> _Stated goal_:
Identify each line in the material below that contains the string "location", and copy those lines. Matching is case-sensitive.

> _Material_:

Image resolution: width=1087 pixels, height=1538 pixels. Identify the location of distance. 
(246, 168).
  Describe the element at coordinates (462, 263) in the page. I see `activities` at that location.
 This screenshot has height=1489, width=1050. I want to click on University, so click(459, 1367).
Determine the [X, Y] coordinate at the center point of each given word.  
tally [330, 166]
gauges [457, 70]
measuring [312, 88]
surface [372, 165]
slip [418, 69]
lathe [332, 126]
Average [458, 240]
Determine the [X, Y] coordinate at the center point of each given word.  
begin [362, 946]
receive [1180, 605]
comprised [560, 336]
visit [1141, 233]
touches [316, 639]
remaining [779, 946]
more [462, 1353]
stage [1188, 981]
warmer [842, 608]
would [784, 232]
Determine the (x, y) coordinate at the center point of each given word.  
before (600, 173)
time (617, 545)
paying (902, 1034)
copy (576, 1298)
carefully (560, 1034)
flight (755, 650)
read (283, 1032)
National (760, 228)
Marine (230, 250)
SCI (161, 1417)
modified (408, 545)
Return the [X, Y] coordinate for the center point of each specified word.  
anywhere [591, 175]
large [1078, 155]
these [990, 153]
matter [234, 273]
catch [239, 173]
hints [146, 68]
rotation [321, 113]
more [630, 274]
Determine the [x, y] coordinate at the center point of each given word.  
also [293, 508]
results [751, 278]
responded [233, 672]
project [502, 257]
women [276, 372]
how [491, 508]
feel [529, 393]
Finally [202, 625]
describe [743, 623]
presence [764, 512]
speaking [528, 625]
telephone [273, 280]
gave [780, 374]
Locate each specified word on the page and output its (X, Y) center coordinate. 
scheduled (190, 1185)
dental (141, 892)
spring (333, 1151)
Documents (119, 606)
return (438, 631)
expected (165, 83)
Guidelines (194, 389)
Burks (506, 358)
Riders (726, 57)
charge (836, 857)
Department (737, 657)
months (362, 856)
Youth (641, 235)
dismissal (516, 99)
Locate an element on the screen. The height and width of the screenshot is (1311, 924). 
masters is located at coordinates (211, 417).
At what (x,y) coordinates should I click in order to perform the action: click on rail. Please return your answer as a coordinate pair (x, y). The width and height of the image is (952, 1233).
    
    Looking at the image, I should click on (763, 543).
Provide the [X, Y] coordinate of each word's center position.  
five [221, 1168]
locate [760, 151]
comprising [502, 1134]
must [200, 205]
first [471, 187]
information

> _Task solution_:
Image resolution: width=1087 pixels, height=1538 pixels. Identify the location of distance. 
  Describe the element at coordinates (462, 263) in the page. I see `activities` at that location.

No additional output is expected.